The space also includes a living wall facing the sun and an art mural on the opposite wall telling the story of the Tay Whale. The park also includes a whale themed sensory wall, some play equipment for children and exercise equipment for adults at the other end. Translucent sail like structures at the rear of the tiered seating area provide some privacy without block light light and views into the park. This structure also includes xylophone pipes to the side and acts as one of Dundee’s many whaling ships.
And that’s the story of how The Play Whale came to be. More images of my final design concept coming soon over on my website.
For the record I don’t agree with whale slaughtering but these were different times and the Tay Whale is a good example of the people of Dundee coming together in good community spirit.
The Famous Tay Whale by William McGonagall
’Twas in the month of December, and in the year 1883,
That a monster whale came to Dundee,
Resolved for a few days to sport and play,
And devour the small fishes in the silvery Tay.
So the monster whale did sport and play
Among the innocent little fishes in the beautiful Tay,
Until he was seen by some men one day,
And they resolved to catch him without delay.
When it came to be known a whale was seen in the Tay,
Some men began to talk and to say,
We must try and catch this monster of a whale,
So come on, brave boys, and never say fail.
Then the people together in crowds did run,
Resolved to capture the whale and to have some fun!
So small boats were launched on the silvery Tay,
While the monster of the deep did sport and play.
Oh! it was a most fearful and beautiful sight,
To see it lashing the water with its tail all its might,
And making the water ascend like a shower of hail,
With one lash of its ugly and mighty tail.
Then the water did descend on the men in the boats,
Which wet their trousers and also their coats;
But it only made them the more determined to catch the whale,
But the whale shook at them his tail.
Then the whale began to puff and to blow,
While the men and the boats after him did go,
Armed well with harpoons for the fray,
Which they fired at him without dismay.
And they laughed and grinned just like wild baboons,
While they fired at him their sharp harpoons:
But when struck with the harpoons he dived below,
Which filled his pursuers’ hearts with woe:
Because they guessed they had lost a prize,
Which caused the tears to well up in their eyes;
And in that their anticipations were only right,
Because he sped on to Stonehaven with all his might:
And was first seen by the crew of a Gourdon fishing boat,
Which they thought was a big coble upturned afloat;
But when they drew near they saw it was a whale,
So they resolved to tow it ashore without fail.

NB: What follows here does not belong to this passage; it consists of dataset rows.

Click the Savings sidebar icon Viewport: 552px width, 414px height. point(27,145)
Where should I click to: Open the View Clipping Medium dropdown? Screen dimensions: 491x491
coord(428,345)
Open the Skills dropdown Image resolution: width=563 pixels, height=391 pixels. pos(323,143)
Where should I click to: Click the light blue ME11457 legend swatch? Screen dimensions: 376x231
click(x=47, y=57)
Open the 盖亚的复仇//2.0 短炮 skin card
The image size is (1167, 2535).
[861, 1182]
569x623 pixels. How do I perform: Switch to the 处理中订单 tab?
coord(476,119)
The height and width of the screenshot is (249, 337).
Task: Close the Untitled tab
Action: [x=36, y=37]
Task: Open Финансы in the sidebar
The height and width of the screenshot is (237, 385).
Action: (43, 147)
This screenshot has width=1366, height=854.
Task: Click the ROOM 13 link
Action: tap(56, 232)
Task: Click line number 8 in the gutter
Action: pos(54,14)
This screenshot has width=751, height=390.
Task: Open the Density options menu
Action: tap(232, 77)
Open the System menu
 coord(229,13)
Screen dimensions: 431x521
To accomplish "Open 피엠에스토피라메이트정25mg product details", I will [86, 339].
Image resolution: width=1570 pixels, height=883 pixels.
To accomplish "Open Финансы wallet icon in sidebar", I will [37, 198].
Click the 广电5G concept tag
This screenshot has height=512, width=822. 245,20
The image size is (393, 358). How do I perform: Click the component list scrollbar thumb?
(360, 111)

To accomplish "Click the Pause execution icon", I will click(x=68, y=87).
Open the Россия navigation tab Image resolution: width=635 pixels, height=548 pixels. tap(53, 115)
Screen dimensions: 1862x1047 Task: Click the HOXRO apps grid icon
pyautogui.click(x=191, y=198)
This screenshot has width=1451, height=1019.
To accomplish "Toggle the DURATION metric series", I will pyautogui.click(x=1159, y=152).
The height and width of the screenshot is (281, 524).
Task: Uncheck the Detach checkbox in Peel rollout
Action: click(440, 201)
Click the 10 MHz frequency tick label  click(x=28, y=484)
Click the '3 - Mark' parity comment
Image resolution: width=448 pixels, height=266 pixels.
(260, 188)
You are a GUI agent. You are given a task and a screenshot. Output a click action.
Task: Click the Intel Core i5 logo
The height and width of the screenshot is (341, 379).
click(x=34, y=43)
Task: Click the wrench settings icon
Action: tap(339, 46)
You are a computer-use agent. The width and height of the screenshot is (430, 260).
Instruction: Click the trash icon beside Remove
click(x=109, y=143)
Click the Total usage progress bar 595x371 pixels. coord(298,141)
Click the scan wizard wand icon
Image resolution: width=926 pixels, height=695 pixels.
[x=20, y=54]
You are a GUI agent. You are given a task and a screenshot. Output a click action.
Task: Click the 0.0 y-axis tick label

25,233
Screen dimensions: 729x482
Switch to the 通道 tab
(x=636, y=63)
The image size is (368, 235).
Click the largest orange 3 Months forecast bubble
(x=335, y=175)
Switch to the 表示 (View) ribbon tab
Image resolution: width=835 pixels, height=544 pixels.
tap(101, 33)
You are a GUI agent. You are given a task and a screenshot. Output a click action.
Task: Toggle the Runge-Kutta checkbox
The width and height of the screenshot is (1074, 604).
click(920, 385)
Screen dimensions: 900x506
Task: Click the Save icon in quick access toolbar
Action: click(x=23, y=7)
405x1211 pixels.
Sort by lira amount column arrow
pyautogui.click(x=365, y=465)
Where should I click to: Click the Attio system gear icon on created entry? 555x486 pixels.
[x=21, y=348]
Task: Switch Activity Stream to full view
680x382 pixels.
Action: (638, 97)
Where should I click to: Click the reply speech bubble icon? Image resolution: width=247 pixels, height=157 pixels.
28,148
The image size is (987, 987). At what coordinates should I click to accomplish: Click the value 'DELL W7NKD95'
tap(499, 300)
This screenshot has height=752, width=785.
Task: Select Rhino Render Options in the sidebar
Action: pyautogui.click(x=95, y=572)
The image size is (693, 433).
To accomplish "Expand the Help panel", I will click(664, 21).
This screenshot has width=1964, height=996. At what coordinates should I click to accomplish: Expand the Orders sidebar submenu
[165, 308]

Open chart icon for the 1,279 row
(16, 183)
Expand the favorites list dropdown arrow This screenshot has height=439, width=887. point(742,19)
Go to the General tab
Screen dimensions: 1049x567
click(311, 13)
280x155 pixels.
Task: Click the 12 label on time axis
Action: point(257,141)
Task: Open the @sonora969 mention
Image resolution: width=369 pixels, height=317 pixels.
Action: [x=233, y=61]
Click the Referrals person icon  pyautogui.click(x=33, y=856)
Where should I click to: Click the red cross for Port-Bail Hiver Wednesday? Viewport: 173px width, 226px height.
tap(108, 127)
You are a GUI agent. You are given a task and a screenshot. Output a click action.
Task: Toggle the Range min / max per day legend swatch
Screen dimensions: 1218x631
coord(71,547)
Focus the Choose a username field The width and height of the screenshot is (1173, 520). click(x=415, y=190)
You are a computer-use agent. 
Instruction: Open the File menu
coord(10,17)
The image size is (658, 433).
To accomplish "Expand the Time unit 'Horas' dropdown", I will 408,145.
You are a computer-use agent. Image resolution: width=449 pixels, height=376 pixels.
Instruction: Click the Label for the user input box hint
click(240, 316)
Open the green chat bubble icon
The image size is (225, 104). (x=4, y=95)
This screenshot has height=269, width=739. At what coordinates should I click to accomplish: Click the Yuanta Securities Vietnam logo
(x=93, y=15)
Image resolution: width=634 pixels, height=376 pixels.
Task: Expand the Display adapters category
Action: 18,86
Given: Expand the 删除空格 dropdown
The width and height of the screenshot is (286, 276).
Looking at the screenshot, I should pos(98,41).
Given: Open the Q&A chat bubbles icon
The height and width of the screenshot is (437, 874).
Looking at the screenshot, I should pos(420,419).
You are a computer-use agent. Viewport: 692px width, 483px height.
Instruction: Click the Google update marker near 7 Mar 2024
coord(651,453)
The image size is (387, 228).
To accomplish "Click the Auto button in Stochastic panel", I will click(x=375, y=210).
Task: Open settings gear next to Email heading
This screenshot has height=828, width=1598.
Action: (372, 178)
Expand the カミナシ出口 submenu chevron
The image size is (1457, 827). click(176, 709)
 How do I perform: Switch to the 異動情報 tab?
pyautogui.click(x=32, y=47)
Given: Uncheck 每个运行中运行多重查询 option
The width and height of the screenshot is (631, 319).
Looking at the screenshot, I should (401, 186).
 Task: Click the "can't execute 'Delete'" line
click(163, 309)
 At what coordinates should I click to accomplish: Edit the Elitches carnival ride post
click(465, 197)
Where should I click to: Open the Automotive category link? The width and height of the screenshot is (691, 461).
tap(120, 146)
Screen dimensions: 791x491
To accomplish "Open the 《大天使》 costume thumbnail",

So they got a rope from each boat tied round his tail,
And landed their burden at Stonehaven without fail;
And when the people saw it their voices they did raise,
Declaring that the brave fishermen deserved great praise.
And my opinion is that God sent the whale in time of need,
No matter what other people may think or what is their creed;
I know fishermen in general are often very poor,
And God in His goodness sent it to drive poverty from their door.
So Mr John Wood has bought it for two hundred and twenty-six pound,
And has brought it to Dundee all safe and all sound;
Which measures 40 feet in length from the snout to the tail,
So I advise the people far and near to see it without fail.
Then hurrah! for the mighty monster whale,
Which has got 17 feet 4 inches from tip to tip of a tail!
Which can be seen for a sixpence or a shilling,
That is to say, if the people all are willing.